Do you believe Russia and Iran should also remove their military from Syria?
Do you believe Turkey will attack Syria if we remove our Military?
What will Israel do during this time?
By skinster
#14980611
Some American troops were killed in Syria today and Fox News:


CNN was stating the same, basically.



Hindsite wrote:How do you feel about President Trump pulling our Military out of Syria?


He only stated he's pulling out the troops he placed there.

Still, looks like they're going to place some Blackwater types in, instead.

Do you believe Russia and Iran should also remove their military from Syria?


If the Syrian govt asks for that to happen, sure. Otherwise, why?

Do you believe Turkey will attack Syria if we remove our Military?


Turkey already attacks Syria and has been doing so for years. Turkey is very much part of the gang of countries that made dirty war on Syria.

What will Israel do during this time?


Continue airstrikes on Syria and occupying its territory? I don't know. Seems like they've been pulling some real disgusting tricks lately, such as hiding their military behind passenger planes to prevent themselves from being responded to by Syrians/Russians.

Related:
By annatar1914
#14980717
@Hindsite


How do you feel about President Trump pulling our Military out of Syria?


It's a wonderful idea, but I'll believe it when I see it.

Do you believe Russia and Iran should also remove their military from Syria?


Ultimately I think that they will remove their militaries from Syria.


Do you believe Turkey will attack Syria if we remove our Military?

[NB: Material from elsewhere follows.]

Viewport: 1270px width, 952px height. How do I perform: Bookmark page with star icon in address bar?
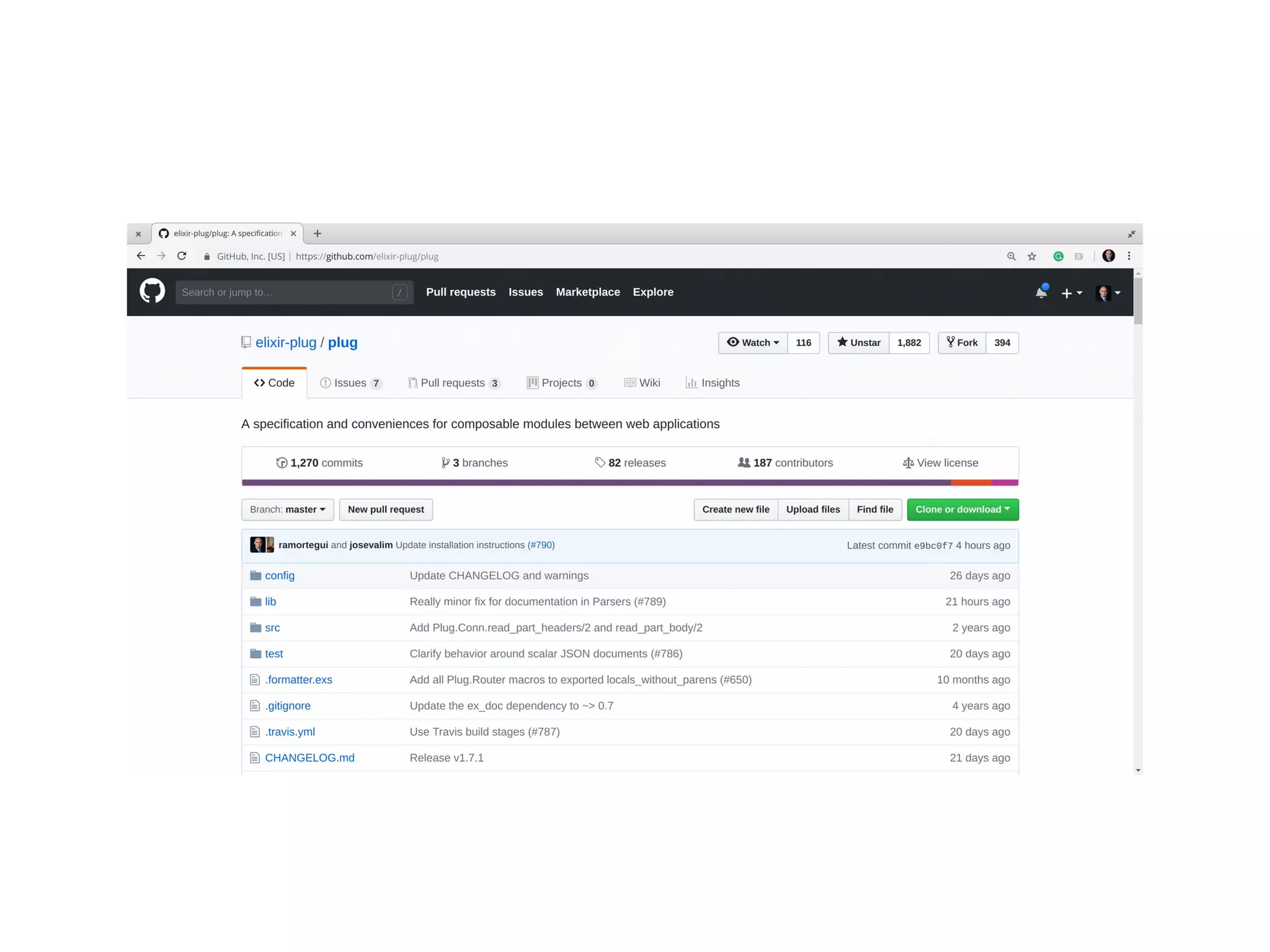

Turkey already has been, as has Israel, but no matter.

What will Israel do during this time?


What it has been doing, not enough to change the situation in it's favor but too much to win support.


But while these questions are alright to ask, and even standard common sense, the larger problem is that of ISIS.

Prediction;

ISIS will not be defeated fully enough to prevent it's resurgence in the near future, and every country it faces up against will face it pretty much on it's own. The rulers of the world, particularly the Middle East, hate and fear each other more than they hate and fear ISIS, and every attempt to utterly crush ISIS will fail because countries will see in these attempts an effort on the part of the initiators to gain undue advantage over rivals.

ISIS is limited again for now, but the hole that they ripped into modern reality by their offensives a few short years ago remains. Not only is this war not over, it's just getting started.